§ Required work: Copy the lines from the one containing "Given: Click Browse to asset icon" through the one containing "Action: point(103,6)", including both of those lines, and reproduce them without any changes.

>> start Working data

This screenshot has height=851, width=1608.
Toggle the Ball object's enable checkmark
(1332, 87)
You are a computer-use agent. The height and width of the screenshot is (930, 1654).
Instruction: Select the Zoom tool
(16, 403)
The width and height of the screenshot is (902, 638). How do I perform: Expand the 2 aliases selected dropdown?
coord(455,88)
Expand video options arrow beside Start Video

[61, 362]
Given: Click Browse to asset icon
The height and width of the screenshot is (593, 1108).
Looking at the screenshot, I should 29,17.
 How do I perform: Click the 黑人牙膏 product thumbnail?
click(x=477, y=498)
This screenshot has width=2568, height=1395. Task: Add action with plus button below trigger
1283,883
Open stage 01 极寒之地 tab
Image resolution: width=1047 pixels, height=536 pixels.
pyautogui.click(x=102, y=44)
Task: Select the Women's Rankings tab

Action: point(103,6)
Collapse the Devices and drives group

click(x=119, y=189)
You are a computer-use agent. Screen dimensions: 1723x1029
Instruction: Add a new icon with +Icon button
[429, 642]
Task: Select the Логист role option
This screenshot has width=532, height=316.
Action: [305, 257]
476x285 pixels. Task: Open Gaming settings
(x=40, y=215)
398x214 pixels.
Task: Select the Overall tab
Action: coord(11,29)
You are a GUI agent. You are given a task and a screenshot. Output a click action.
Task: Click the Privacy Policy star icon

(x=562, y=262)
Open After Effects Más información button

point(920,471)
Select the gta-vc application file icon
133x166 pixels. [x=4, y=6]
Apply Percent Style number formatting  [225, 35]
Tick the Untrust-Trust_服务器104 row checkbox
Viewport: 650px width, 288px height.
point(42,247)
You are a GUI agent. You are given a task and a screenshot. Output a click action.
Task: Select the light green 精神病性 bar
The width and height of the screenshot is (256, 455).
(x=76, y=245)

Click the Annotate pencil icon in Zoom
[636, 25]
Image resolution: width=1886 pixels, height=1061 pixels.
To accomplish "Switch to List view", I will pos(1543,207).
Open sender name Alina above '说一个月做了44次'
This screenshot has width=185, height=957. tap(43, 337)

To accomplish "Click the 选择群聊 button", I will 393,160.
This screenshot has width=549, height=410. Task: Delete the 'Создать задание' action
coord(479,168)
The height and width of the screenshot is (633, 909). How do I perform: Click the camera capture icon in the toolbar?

>> end Working data

§ Solution for this task:
Given: Click Browse to asset icon
The height and width of the screenshot is (593, 1108).
Looking at the screenshot, I should 29,17.
 How do I perform: Click the 黑人牙膏 product thumbnail?
click(x=477, y=498)
This screenshot has width=2568, height=1395. Task: Add action with plus button below trigger
1283,883
Open stage 01 极寒之地 tab
Image resolution: width=1047 pixels, height=536 pixels.
pyautogui.click(x=102, y=44)
Task: Select the Women's Rankings tab

Action: point(103,6)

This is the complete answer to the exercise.